Traduttrice: Marta Núñez Rota
Edicola Edizioni, 2023
 
Pagine: 136, Brossura
Prezzo di copertina: € 13
 
Il titolo incuriosisce: è la storia della lingua – ossia del linguaggio – o della lingua che tutti abbiamo in bocca?
Un po’ entrambe le cose: da un lato c’è il problema di comunicare, e dunque la lingua/linguaggio ne è lo strumento, dall’altro la lingua/parte del corpo deve essere usata correttamente, appoggiata sul palato quando si parla e si deglutisce. E osservando la lingua, si capisce anche il nostro stato di salute.
 
La comunicazione non è facile se gli interlocutori parlano lingue diverse, ma spesso la stessa lingua, da paese a paese, cambia: Claudia racconta che «durante il primo anno di università a Santiago, soltanto io e un’altra ragazza venivamo da Rancagua… Sin dal primo giorno ringraziai che fossimo in due a venire dallo stesso posto. Che non fossi sola. Qualcuno ci prendeva in giro, qualcun altro cercava di adeguarsi alla nostra parlata. Ci imitava. Ricordo che quell’anno cominciai anch’io a modificare il mio modo di parlare in maniera consapevole, imitando il loro».
Poi, arrivata in Spagna dal Cile, Claudia sente che gli spagnoli parlando sembrano cantare, mentre la sua lingua di origine le appare «piatta, monotona».
 
Alla lingua e ai denti sono stati dedicati vari romanzi, come L’ortopedia della lingua di Angela Neira-Munoz e «La storia dei miei denti», di Valeria Luiselli (recensita in questa rubrica), di lingua ha scritto Pessoa, «La mia patria è la mia lingua», come Maria Zambrano che ha confessato: «Io non sono mai rimasta senza patria, la mia patria è la lingua», come Herta Muller che ha scritto: «La lingua è la nostra patria? Parlare è un filo che bisogna annodare una e un’altra volta».

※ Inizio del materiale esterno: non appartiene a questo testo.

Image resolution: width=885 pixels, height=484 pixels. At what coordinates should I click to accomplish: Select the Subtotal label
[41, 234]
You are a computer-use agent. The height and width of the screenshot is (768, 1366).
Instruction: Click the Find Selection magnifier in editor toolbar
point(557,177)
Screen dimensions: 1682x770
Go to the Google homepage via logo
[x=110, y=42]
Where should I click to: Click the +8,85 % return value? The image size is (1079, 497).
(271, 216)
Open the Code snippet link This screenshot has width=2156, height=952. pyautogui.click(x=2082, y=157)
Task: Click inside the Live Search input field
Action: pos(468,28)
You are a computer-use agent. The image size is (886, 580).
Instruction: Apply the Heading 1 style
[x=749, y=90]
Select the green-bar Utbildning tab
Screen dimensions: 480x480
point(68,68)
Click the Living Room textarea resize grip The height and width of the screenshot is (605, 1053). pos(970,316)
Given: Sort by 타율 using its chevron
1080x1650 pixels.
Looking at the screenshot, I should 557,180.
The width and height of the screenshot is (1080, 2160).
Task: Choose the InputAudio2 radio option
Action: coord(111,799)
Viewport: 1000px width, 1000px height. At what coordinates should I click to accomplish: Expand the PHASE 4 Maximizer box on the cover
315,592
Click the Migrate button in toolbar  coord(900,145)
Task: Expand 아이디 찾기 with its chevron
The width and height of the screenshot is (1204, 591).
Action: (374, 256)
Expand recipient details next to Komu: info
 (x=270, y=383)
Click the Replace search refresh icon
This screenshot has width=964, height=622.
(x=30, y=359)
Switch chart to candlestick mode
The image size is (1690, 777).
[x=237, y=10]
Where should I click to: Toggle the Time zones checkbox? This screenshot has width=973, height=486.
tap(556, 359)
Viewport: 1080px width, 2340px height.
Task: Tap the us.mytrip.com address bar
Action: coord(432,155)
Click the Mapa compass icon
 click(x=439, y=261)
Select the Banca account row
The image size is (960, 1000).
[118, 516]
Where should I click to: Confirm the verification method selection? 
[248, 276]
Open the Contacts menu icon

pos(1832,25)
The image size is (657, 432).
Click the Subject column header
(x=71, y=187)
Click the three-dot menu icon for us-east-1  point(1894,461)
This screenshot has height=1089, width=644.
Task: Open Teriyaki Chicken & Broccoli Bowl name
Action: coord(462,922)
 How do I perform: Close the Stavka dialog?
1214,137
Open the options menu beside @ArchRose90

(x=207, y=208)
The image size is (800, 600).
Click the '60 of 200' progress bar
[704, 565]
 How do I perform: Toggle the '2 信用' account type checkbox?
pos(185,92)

Una linguista spiega che «la lingua è teorica, è un codice, una convenzione sociale. È stabile. La parola è pratica, è l’uso del codice, ha un impiego individuale e variabile>»
 
Claudia si confronta con sua figlia, la cui lingua è spagnola, non dialettale, dunque la figlia per indicare un bambino dice bebé, lei guaga; e per parlare di pancia, la figlia dice tripa, la madre guata, estòmago, e così via.
Arrivano al punto che la figlia corregge la madre!
Dalla lingua/linguaggio alla scrittura il passo è breve, la scrittura è «una finestra posta tra la realtà e il dolore»; per la scrittrice Alaìde Ventura Medina «la lingua materna è il silenzio», per Claudia - che ripensa al passato e vuole ricostruire i ricordi - «la scrittura come diga, come chiusa».

Un lavoro molto interessante, da cui potrebbero scaturire commenti e discussioni.